**Text segment:**
- - - - -

13 Reservoir Drive Mechanisms Be familiar with reservoir drive mechanisms and understand their influences on performance Be able to recognize a given reservoir drive mechanism from geologic, petrophysics, SCAL and reservoir performance data and incorporate into a reservoir model
14 Material Balance Be able to understand the basic assumptions in the material balance equation and derive and explain simple material balance equations and assumptions. Understand and estimate average pressure from build-up tests. Be able to apply material balance equations for black oil, dry gas, and abnormally pressured reservoirs, to estimate initial hydrocarbon volumes in place, predict future reservoir performance, and predict ultimate hydrocarbon recovery.
15 Rock Properties Be familiar with the estimation of porosity and permeability from laboratory data Be able to estimate rock-type and facies-based porosity and permeability using laboratory data
16 Petrophysical Correlations Be familiar with the relations of petrophysical properties (e.g., porosity, saturation, permeability, etc.). Be able to correlate petrophysical properties (e.g., porosity, saturation, permeability, etc.).
17 Capillary Pressure and Relative Permeability Be familiar with capillary pressure phenomenon, the concept of relative permeability for the wetting and nonwetting phases, the drainage and imbibition processes and hysteresis effects. Be able to estimate and apply capillary pressure and relative permeability data for fluid distribution, reservoir characterization, remaining and residual fluid saturation at reservoir conditions. Be able to determine fluid contacts and FWL.
18 Multiphase Flow in Reservoirs Be familiar with the fundamental concepts of multiphase flow in porous media, including the factors to consider in waterflooding. Be able to recognize and apply the dynamic behavior of multiphase flow systems to reservoir problems, including formation damage and bypassed hydrocarbon
19 Phase Behavior (PVT) of Hydrocarbon Fluids Be familiar with the fundamentals of phase behavior (PVT) as these relate to hydrocarbon fluid distribution in reservoirs. Be familiar with the use cases and where and how to get the relevant information and being able to ask the right questions. Be able to quality check basic PVT data for inconsistencies. Understand the various tests and deduced parameters for the use cases. Be able to apply oil and gas PVT properties and correlations for use in reservoir modeling and production forecasting. In addition, understand the role of PVT data for reservoir surveillance. Being able to understand what is involved in surveillance or surface samples is also a plus to be able to associate the information to the reservoir evaluation.
20 Molecular/Nano-Scale Phenomena Be familiar with molecular/pore-scale interactions of fluids and rocks and their impact on flow in porous media Be familiar with molecular/pore-scale modeling for storage and transport of fluids
  Be familiar with intermolecular forces, structure of fluids, and their impact on properties of bulk and interface. Be familiar with molecular scale transport mechanisms especially diffusion. Be able to employ adsorption models to predict separation of components to surfaces.
    Be able to estimate diffusion coefficients and determine rates of diffusive transport or toward equilibrium.
21 Numerical Reservoir Simulation Describe objectives of a typical simulation study. Differences between green and brown field applications. Explain workflow required for the calibration (history matching) of the model, and how it impacts the objectives.
  Describe the sources of static reservoir properties that are input to the models. Describe their impact on study objectives. Explain how uncertainties in the static model are handled in simulation. Explain deterministic characterization and stochastic realizations. Explain assumptions behind upscaling.

- - - - -

Collected data entries:
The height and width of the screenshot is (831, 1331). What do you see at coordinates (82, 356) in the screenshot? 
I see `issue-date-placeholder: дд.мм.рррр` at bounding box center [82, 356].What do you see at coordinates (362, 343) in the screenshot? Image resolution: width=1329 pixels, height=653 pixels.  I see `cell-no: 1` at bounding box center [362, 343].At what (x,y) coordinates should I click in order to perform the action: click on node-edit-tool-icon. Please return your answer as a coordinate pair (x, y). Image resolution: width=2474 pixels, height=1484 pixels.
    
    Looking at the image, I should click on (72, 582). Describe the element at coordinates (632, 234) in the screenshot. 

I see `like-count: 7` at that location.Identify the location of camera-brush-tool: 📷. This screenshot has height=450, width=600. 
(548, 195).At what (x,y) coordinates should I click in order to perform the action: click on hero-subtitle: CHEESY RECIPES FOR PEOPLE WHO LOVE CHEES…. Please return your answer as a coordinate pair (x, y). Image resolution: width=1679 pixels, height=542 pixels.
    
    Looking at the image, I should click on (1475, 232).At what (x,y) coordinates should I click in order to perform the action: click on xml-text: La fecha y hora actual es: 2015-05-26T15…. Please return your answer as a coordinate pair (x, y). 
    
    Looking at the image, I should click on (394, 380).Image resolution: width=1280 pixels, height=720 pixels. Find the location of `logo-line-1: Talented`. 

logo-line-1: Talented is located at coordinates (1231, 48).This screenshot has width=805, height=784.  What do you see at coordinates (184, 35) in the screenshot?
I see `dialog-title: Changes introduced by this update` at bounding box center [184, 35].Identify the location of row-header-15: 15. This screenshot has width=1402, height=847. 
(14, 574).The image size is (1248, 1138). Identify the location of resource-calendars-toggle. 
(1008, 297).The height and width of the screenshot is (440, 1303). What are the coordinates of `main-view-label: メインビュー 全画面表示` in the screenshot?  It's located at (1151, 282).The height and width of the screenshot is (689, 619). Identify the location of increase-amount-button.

- - - - -

**Task details:** Please reproduce, word for word, the part of the reservoir engineering competency list that begins at the words "Describe the sources" and stops after "assumptions behind upscaling.".

**Answer for this exercise:**
Describe the sources of static reservoir properties that are input to the models. Describe their impact on study objectives. Explain how uncertainties in the static model are handled in simulation. Explain deterministic characterization and stochastic realizations. Explain assumptions behind upscaling.